Figure 3.

E. coli RNase H digestion of both alleles of the 544-mer fragment of the RPA70–1,674 U/C mRNA. (a) Nucleotide sequence of the PS-oligos used in the assay. Oligos 1 and 2 target the polymorphic site; the bases opposing the polymorphism in the mRNA are shown in boldface. Oligos 3–6 target the site of different allelic structures around nucleotide 1,656. The terminal residues of oligos 1, 2, 3, and 6 are labeled according to the positions of the complementary nucleotides in RPA70 mRNA. Oligos 4 and 5 share the same target hybridization sequence as 3, but with additional nucleotides (shown underlined) added to facilitate folding into hairpin structures for intended enhancement in allele discrimination. (b) E. coli RNase H digestion patterns of the 5′-³²P-labeled U and C alleles hybridized to the oligos in a.

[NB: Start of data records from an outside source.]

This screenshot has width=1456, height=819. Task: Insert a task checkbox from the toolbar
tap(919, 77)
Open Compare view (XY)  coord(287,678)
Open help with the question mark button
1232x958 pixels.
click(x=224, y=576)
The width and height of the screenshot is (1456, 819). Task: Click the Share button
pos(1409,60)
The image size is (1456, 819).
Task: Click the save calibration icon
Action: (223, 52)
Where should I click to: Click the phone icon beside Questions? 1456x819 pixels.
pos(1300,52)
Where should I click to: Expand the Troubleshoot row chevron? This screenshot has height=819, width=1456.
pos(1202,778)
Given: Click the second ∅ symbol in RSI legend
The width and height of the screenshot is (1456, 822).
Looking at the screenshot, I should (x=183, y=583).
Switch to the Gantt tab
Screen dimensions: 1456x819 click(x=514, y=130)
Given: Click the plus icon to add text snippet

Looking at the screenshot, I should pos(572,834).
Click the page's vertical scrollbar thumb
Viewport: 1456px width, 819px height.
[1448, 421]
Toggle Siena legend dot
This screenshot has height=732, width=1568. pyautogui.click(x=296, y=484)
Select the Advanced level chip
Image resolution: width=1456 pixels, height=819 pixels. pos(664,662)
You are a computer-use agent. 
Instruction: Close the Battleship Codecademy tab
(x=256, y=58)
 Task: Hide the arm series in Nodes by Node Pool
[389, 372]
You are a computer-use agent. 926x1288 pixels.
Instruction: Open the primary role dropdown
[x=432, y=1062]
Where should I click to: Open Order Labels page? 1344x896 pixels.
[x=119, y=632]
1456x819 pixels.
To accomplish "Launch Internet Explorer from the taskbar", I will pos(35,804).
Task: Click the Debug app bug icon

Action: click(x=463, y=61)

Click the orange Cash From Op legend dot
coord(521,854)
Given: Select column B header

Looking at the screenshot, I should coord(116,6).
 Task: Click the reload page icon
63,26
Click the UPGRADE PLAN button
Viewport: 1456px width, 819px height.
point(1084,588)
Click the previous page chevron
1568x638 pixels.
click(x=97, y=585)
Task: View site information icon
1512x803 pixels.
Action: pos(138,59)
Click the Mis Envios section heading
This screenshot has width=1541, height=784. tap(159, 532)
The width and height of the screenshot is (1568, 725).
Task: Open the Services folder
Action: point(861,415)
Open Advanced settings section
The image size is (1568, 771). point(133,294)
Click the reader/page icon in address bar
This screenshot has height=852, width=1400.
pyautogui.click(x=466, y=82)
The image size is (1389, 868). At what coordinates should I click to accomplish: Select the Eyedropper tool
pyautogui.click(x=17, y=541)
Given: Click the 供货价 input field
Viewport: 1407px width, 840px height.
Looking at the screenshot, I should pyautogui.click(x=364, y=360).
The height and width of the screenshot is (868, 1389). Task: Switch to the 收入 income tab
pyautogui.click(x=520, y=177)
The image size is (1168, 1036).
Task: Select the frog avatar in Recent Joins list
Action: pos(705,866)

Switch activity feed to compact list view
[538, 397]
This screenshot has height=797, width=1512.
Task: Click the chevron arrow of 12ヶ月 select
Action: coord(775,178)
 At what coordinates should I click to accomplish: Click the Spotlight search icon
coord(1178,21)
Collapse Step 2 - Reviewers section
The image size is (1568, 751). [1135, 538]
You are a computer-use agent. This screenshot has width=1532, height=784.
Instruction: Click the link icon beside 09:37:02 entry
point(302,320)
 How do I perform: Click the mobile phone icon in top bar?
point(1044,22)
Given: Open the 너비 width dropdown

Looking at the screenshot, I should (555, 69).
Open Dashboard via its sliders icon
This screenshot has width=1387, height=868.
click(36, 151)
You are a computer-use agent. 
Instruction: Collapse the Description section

Cleavage sites were confirmed by running on the same gel RNase T1 digestion ladders for the two alleles (data not shown): they are centered at position 1,674 for oligos 1 and 2, 1,650 for oligos 3–5, and 1,654 for oligo 6. (c) Comparison of percent cleavages of the U and C alleles calculated from b. Oligo-dependent cleavage bands were integrated as a percentage of total RNA in each lane with the overlapping background-cleavage bands subtracted. Variations in sample loading to each lane were internally corrected by measuring percent cleavage instead of absolute band intensity.